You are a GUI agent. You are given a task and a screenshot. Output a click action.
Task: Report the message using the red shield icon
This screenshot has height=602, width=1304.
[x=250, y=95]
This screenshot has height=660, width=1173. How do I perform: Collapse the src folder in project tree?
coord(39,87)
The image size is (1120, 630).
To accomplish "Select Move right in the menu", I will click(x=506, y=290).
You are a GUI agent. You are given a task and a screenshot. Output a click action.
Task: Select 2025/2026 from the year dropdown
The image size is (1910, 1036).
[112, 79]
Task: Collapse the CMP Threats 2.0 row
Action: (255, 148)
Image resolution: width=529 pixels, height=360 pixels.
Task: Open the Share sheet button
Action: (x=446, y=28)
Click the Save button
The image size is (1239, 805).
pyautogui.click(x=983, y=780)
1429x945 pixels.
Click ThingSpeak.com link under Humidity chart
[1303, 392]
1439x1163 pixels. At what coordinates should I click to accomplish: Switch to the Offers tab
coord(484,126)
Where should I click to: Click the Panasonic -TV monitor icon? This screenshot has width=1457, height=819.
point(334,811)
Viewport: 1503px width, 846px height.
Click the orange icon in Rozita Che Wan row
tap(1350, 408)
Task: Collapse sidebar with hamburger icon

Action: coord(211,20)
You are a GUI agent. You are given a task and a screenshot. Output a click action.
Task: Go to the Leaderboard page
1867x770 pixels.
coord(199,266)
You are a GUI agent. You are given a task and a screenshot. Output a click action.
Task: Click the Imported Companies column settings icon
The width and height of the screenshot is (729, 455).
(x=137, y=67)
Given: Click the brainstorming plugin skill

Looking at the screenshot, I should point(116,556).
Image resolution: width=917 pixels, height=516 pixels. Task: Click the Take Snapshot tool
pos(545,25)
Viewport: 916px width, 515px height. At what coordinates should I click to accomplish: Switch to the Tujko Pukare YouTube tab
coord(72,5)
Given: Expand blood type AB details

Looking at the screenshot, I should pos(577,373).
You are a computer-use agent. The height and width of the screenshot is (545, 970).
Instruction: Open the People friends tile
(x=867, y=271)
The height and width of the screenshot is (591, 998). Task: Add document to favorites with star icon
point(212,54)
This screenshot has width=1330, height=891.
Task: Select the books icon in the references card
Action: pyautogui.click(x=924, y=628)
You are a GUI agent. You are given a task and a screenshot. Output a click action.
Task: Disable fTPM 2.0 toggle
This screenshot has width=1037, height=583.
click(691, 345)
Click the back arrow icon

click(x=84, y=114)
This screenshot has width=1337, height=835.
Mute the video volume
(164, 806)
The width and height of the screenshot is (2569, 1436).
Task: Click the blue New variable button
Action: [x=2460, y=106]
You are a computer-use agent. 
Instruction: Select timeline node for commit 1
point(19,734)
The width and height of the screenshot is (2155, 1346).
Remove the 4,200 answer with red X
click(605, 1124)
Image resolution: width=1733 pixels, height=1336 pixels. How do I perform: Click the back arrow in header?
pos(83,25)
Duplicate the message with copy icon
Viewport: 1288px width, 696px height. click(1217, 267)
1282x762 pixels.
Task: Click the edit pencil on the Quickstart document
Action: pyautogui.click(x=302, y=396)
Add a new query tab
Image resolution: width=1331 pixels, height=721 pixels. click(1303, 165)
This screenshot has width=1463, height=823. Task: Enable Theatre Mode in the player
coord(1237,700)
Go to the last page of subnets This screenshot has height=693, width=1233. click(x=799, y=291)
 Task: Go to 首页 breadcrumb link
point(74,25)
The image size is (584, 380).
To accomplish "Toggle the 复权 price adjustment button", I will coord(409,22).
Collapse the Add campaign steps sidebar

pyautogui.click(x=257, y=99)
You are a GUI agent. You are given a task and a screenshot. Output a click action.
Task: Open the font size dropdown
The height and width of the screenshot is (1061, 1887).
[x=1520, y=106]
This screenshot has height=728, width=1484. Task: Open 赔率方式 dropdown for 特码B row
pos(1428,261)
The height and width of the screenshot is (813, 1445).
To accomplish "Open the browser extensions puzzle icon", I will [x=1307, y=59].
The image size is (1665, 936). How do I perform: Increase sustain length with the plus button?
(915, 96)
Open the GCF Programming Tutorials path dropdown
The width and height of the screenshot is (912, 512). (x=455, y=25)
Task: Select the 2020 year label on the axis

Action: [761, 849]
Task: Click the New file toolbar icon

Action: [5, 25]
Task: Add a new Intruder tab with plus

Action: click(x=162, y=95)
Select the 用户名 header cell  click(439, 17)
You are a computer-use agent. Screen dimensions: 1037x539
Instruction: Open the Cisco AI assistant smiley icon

- **Your goal**:
When a line contains the string "page", copy it from the records.

- **Output for this exercise**:
Task: Go to the Leaderboard page
Go to the last page of subnets This screenshot has height=693, width=1233. click(x=799, y=291)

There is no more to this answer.